1. Стихотворения. Коринфская свадьба. Иокаста. Тощий кот. Преступление Сильвестра Бонара. Книга моего друга - Франс Анатоль "Anatole France" 22 стр.


III

Реми очень смутно помнил родной дом в Порт-о-Пренсе, роскошный особняк в стиле Людовика XVI, полный изувеченными статуями и полустертыми эмблемами, потрескавшиеся ветхие стены внутреннего дворика, обсаженного банановыми деревьями, массивные, украшенные головами сфинксов кресла красного дерева, в которых он спал в тени, во всеобъемлющей полдневной тишине; нижний город, сверкающий, пестрый, живописный, будто обширный базар, и лавку крестной матери Оливетты. Сколько раз он прятался за ящиками и таскал у негритянки бананы или плоды сапотилы. Он помнил мать; ее горящие глаза, горделивый нос, чувственный рот и пышная смуглая грудь, видневшаяся в вырезе белого муслинового корсажа, врезались в его детскую память. Сколько раз он видел, как мать, надушенная крепкими духами, стоит, вскинув голову, как слезы навертываются ей на глаза, как резко и пренебрежительно отвечает она рассерженному Алидору; однажды отец, заскрежетав зубами, бросился на нее и ударил тростью по плечам, самым прекрасным плечам на Антильских островах.

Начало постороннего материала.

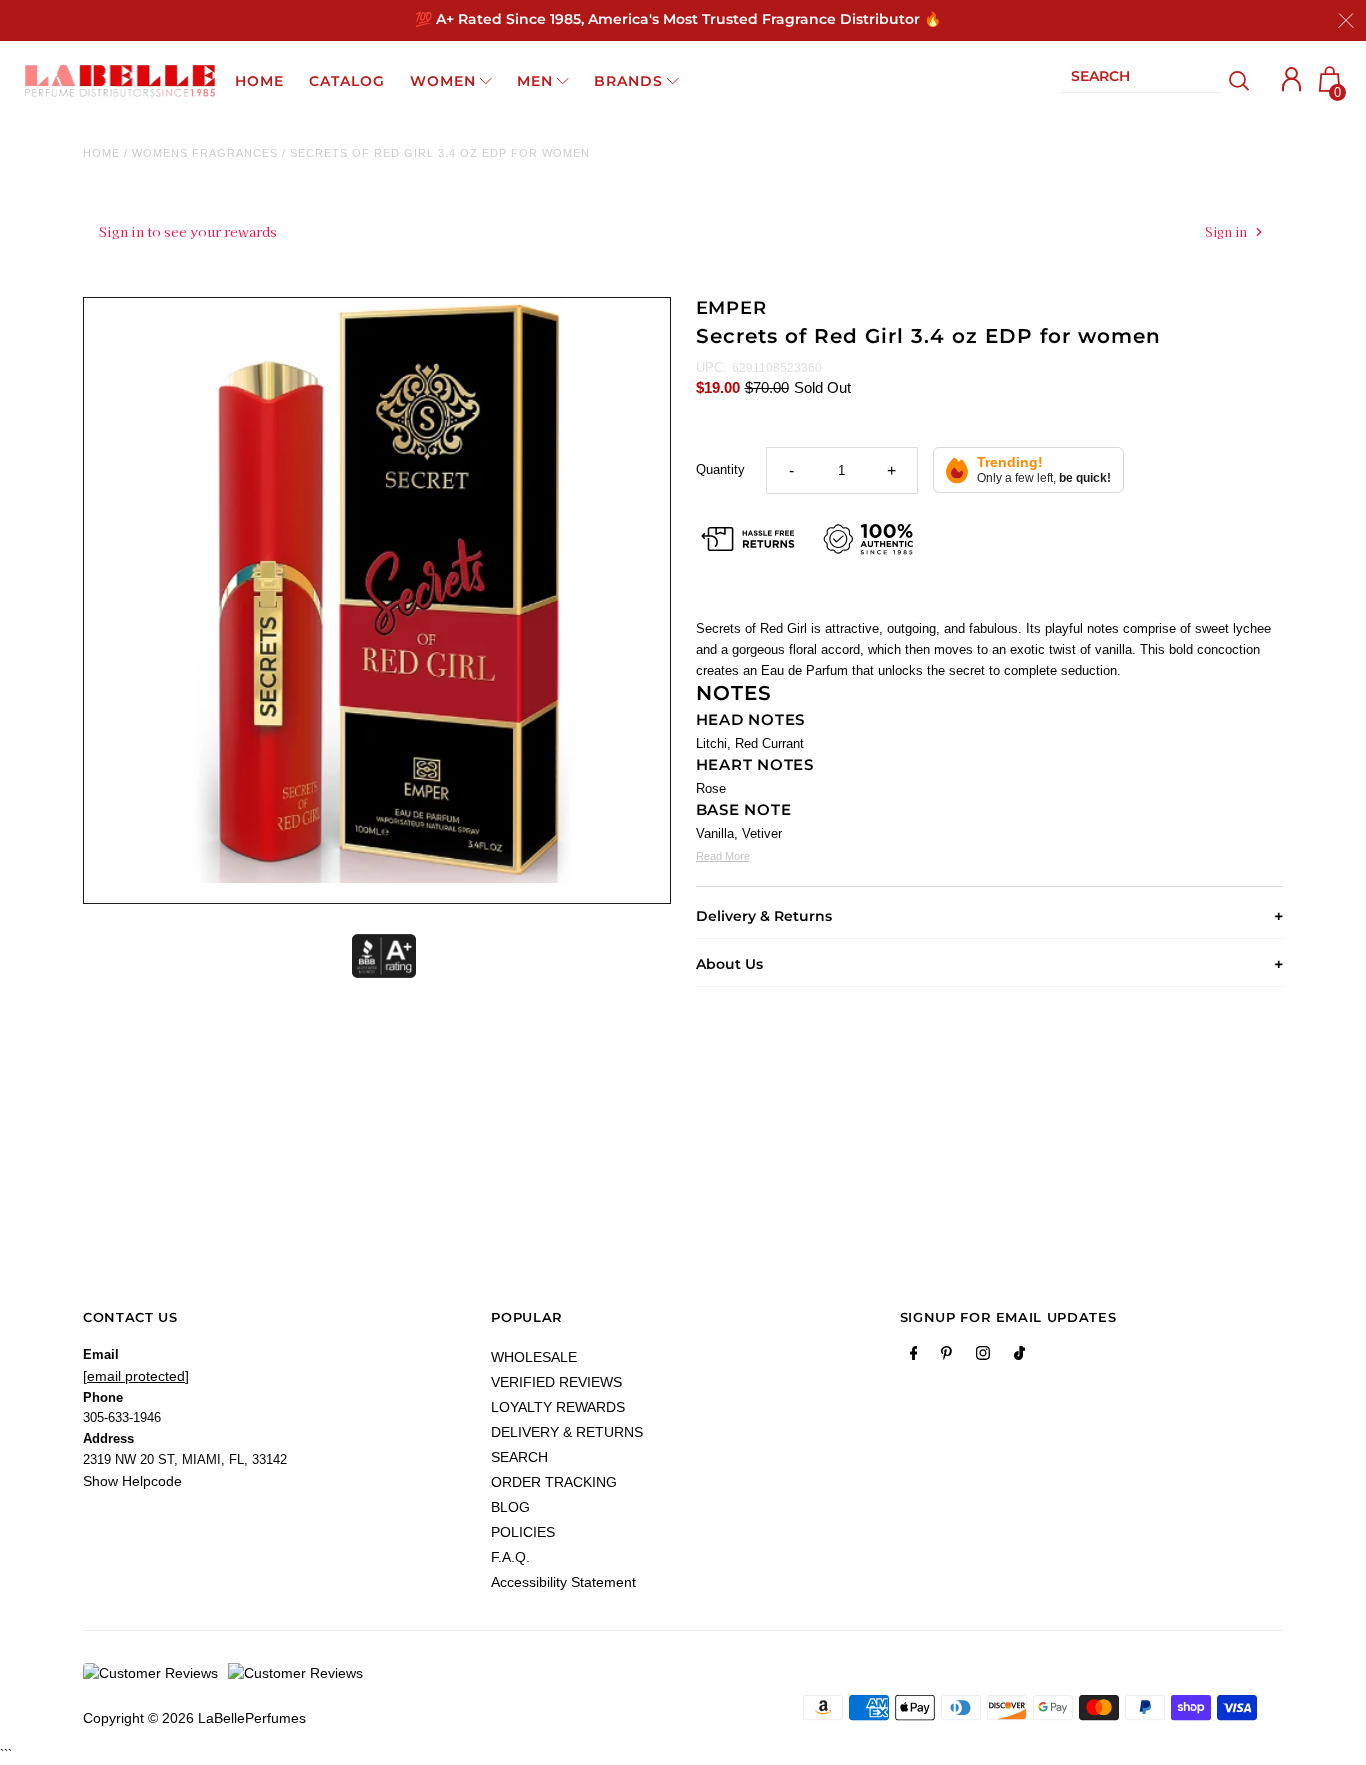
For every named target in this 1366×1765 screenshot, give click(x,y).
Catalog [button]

Видел Реми и многое другое. Видел обстрел Порт-о-Пренса, пожары, грабежи, резню и казни, и снова резню, и снова казни. Видел Реми труп своей крестной матери Оливетты, - она лежала между бочками с вышибленными днищами, а вокруг валялись мертвецки пьяные убийцы, опившиеся виски.

А потом Реми долго плыл морем и как-то вечером сошел на берег в городе, залитом светом. Франция сразу понравилась ему. В Нанте его определили в пансион на Замковой улице; там он влачил однообразное прескучное существование, перебираясь из класса в класс, и вечно дрожал от холода. Весь долгий урок он, бывало, сосал леденцы и рисовал карикатуры. По четвергам и воскресеньям воспитанники, выстроившись парами, гуляли под старыми вязами бульвара Фосс вдоль широкой и светлой Луары. Реми недолюбливал эти походы под ветром и дождем. И он увиливал от прогулок, прикидываясь больным; его отправляли в лазарет, он лежал там, укрывшись одеялом и свернувшись клубком, как боа за стеклом в музее. Мускулы у него на ногах были стальные, и он, перемахнув через стену, ограждавшую пансион, бегал на другой конец города за ромом: по ночам в дортуаре варили пунш. Науками он себя не утруждал, рисовал на тетрадках портреты учителей, перешел в класс риторики, ничего в ней не понял, а то, что знал, перезабыл, и вот его отправили в Париж, где он попал под опеку г-на Годэ-Латерраса.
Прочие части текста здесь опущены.